The Baffler Online: Information Wants to Be Free, in Its Own Sweet Time

Filed under: Looked Into   Tagged: , , , , , ,

Jonathan Taylor writes:

Yves Smith of Naked Capitalism posts her article on Wall Street culture, "Indefensible Men," from the December 2009 issue of the revived Baffler, whose slowness or reluctance to post many of its articles have helped it make so much less of a splash than it would have, given contributors including Matt Taibbi, Naomi Klein, Lydia Millett and Michael Lind. (Yves Smith link via Matthew Yglesias, who notes in particular the handsome Niebuhr epigraph.)

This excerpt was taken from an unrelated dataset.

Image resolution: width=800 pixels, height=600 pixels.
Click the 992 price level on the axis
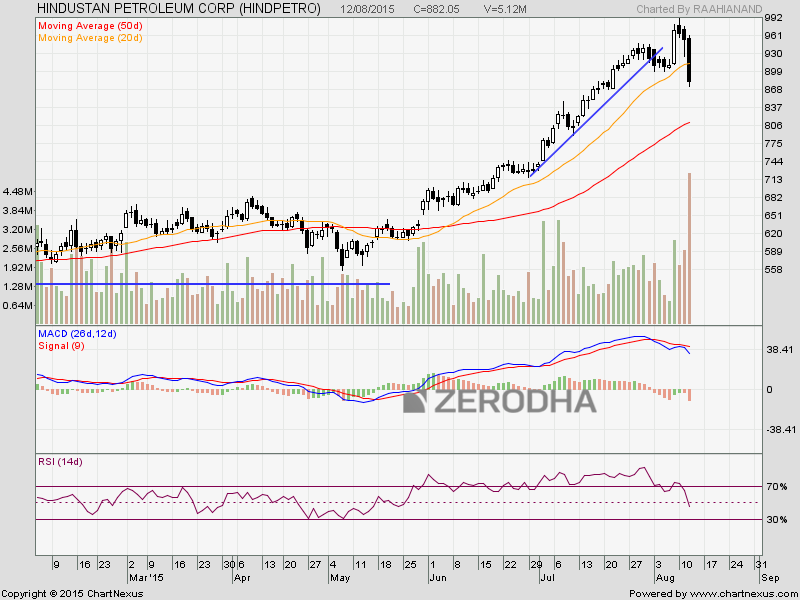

I received, nth-hand, an e-mail sent out by a Moe Tkacik desperate to distribute her article at a time when it hadn't seemed to materialize in either paper or pixels (it has in the latter, at least). As for Christine Smallwood's "What Does the Internet Look Like?", we'll just have to keep looking at the rest of it.

In 1995, the original Baffler threw a party at the Knitting Factory in New York that was covered in a Talk piece, which is written in that style of deadpan that mocks weakly with a sort of faux-naif air, so annoying to me, and, I think, less commonly deployed than it used to be: "About three hundred people showed up, mostly striving writers and publishing types. Dress was exceedingly casual." (It followed an item about Nutella—"pronounced 'noo-tella.'")

The Baffler also made a cameo in a 2008 Jeffrey Eugenides story, "Great Experiment":

For sixteen years now, Chicago had given Kendall the benefit of the doubt. It had welcomed him when he arrived with his "song cycle" of poems composed at the Iowa Writers' Workshop. It had been impressed with his medley of high-I.Q. jobs the first years out: proofreader for The Baffler; Latin instructor at the Latin School.

Did or does The Baffler even have paid proofreaders?